Future farmers in Ohio especially near Youngstown area I have what is needed for my goat pen but the old one needs taken down and replaced. I can help but my 70 year old hubby, bless his heart cannot Handel the fence. Could some of you come and help us? Or put us in touch with the right people who could help?


----------



## Sfgwife (Feb 18, 2018)

LockeEstates said:


> Future farmers in Ohio especially near Youngstown area I have what is needed for my goat pen but the old one needs taken down and replaced. I can help but my 70 year old hubby, bless his heart cannot Handel the fence. Could some of you come and help us? Or put us in touch with the right people who could help?

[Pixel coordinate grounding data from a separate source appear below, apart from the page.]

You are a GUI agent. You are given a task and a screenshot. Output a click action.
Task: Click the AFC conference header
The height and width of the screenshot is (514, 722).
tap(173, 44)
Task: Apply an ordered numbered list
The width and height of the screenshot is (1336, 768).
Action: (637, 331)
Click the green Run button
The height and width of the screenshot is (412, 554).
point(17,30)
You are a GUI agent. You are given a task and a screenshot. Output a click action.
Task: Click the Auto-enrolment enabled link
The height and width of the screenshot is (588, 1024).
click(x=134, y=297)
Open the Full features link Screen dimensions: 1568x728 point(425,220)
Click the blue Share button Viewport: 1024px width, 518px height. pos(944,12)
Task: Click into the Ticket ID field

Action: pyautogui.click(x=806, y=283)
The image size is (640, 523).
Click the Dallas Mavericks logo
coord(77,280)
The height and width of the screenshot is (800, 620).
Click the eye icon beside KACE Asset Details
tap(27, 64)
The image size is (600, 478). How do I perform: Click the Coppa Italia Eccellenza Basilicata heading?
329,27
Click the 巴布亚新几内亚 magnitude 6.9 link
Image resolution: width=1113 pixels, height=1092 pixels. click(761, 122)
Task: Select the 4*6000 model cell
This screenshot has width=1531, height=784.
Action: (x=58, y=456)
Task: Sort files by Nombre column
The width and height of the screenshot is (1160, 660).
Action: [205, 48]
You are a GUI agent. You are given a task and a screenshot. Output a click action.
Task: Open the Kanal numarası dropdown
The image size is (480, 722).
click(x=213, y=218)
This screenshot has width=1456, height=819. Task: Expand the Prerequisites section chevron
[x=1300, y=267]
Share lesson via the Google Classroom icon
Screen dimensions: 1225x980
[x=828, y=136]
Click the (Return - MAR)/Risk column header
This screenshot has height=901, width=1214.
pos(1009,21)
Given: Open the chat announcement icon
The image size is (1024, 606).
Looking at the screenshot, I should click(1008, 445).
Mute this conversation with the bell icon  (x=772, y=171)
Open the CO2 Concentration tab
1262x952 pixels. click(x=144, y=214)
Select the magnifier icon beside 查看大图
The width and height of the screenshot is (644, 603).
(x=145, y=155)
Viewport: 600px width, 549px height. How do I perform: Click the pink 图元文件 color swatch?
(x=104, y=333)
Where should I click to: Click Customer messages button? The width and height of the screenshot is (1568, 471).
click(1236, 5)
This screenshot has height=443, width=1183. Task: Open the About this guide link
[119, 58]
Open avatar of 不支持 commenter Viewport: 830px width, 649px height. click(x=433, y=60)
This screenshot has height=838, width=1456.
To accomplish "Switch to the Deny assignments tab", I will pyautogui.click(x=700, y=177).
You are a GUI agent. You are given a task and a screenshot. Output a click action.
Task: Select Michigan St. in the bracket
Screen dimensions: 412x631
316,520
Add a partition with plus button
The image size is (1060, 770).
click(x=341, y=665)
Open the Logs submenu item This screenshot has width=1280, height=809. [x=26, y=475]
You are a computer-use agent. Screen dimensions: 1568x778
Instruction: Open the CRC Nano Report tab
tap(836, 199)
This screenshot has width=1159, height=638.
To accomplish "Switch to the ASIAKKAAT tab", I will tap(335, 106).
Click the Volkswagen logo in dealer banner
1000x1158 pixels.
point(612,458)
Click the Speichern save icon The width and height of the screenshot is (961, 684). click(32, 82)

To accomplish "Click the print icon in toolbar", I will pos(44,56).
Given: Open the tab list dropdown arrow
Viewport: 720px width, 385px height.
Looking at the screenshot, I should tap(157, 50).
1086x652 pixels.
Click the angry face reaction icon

Also try your local high school 4h and local 4h clubs. Search facebook for local goat and animal groups. Someone is likely to help take it all down for bein able to jave what they take down.


----------



## Jessica84 (Oct 27, 2011)

Yes try 4H as well! Ours out here in California is HUGE on community service and helping people who need it. Same thing with Boy Scouts. 
If I was closer I would help you


----------



## GoofyGoat (Sep 21, 2018)

Also some of your local church groups might do community outreach. We painted a lady's house and did repairs when she could no longer do it because of her husbands illness. Just a thought.


----------



## ksalvagno (Oct 6, 2009)

Also call your county extension office. FFA and 4H are run through the extension office.


----------